Start of Dataset excerpts
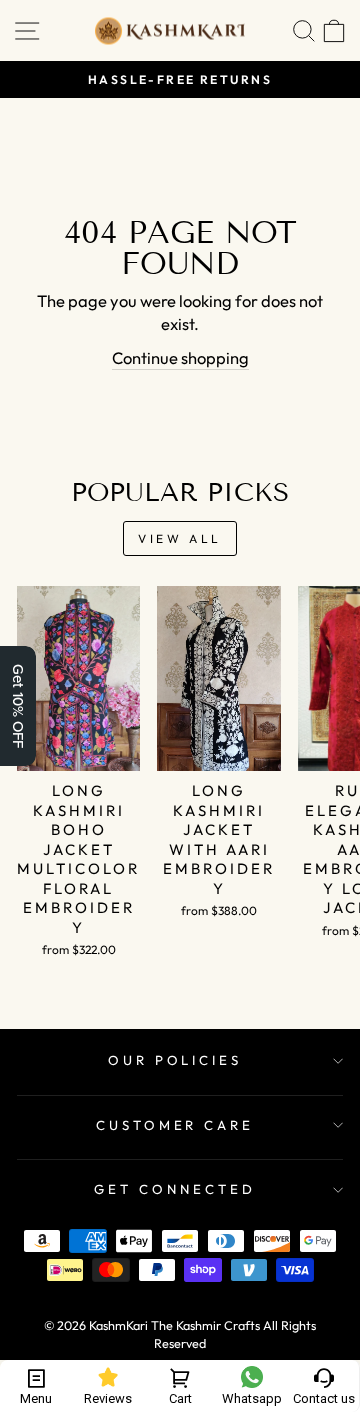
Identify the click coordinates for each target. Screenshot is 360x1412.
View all (180, 538)
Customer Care (175, 1125)
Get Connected (175, 1189)
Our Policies (175, 1060)
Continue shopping (180, 357)
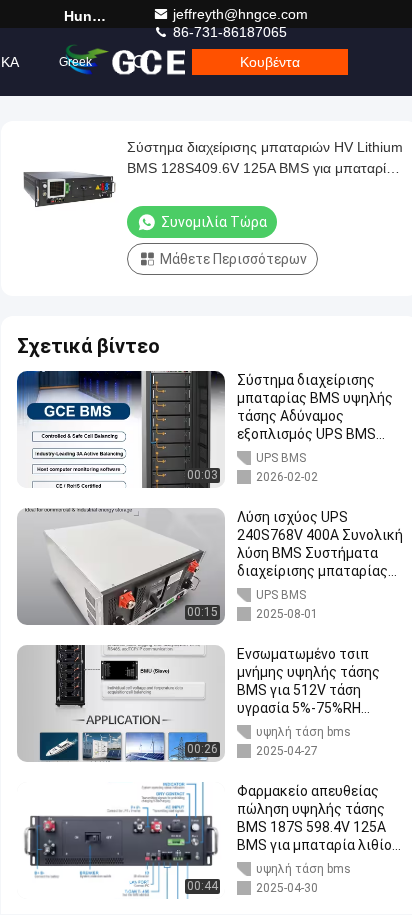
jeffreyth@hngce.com (240, 14)
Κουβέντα (270, 62)
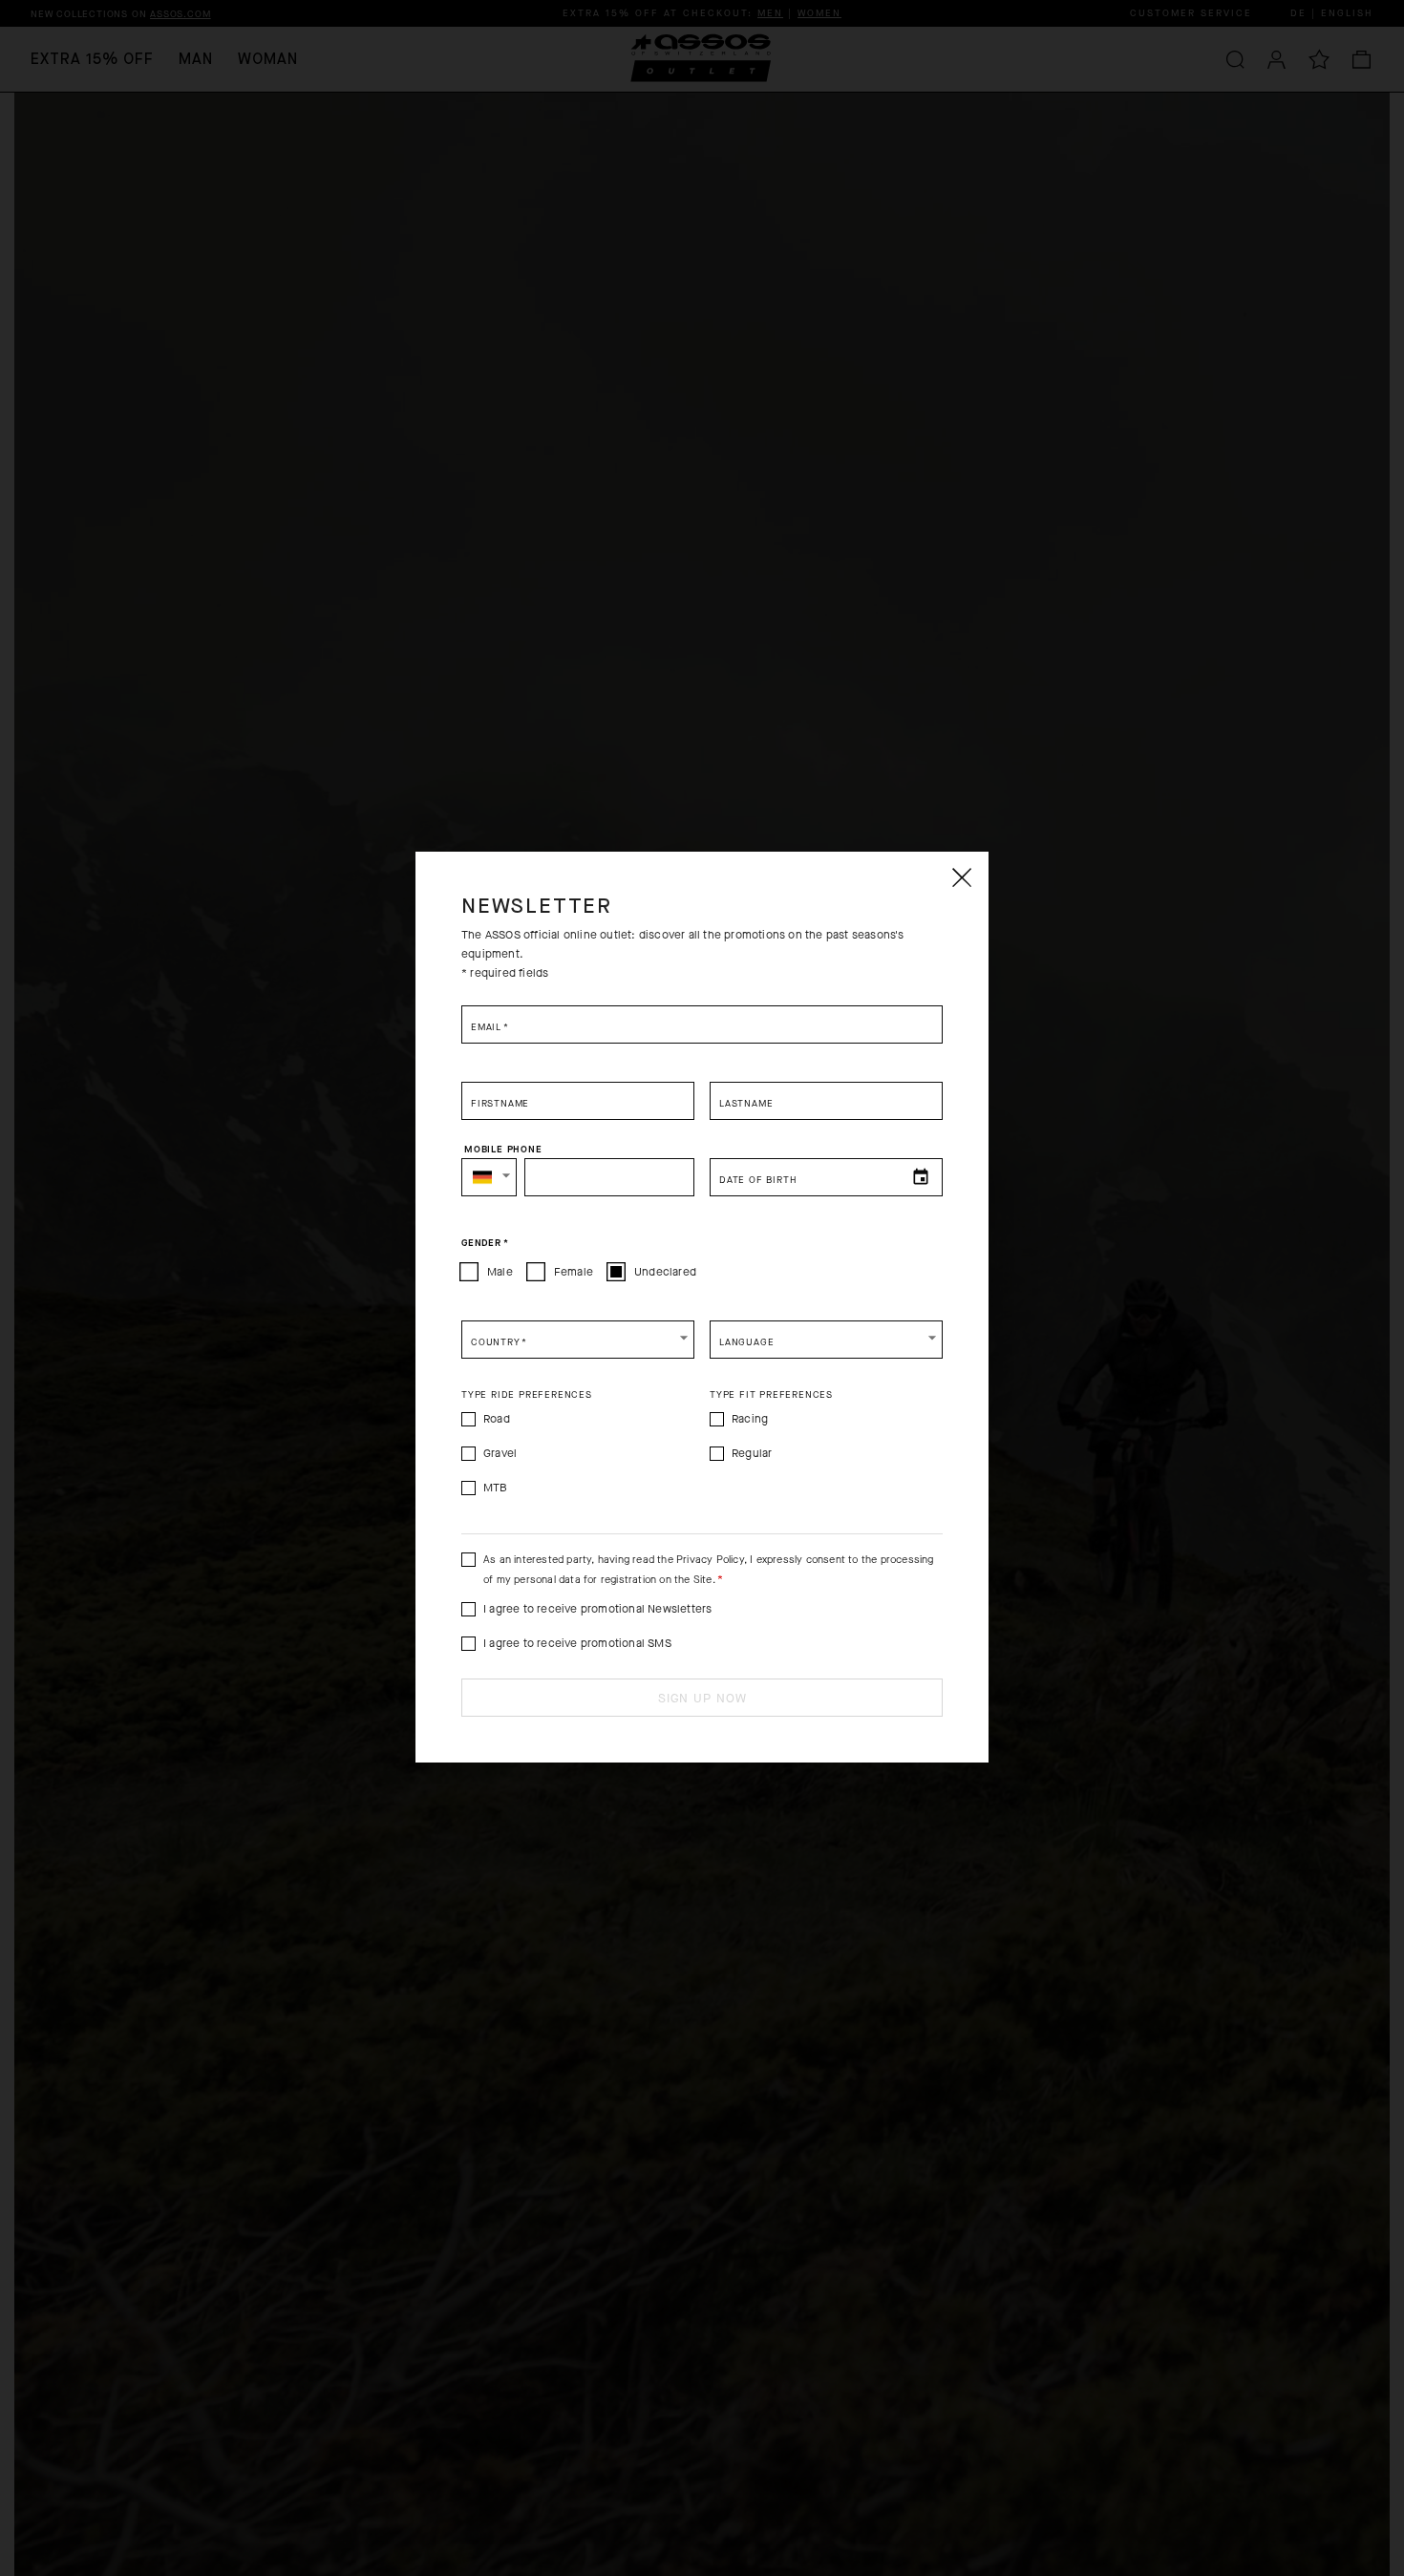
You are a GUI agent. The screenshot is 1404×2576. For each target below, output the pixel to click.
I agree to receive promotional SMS (577, 1643)
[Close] (961, 877)
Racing (750, 1418)
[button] (489, 1177)
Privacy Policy (710, 1559)
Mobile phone (503, 1149)
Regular (752, 1453)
End of Dataset excerpts
▶ Task requirements
Scan the material for lines with the word "click", and copy each line you find.

▶ Exercise result
Identify the click coordinates for each target. Screenshot is 360x1412.
You are a GUI agent. The screenshot is 1404×2576. For each target below, output the pixel to click.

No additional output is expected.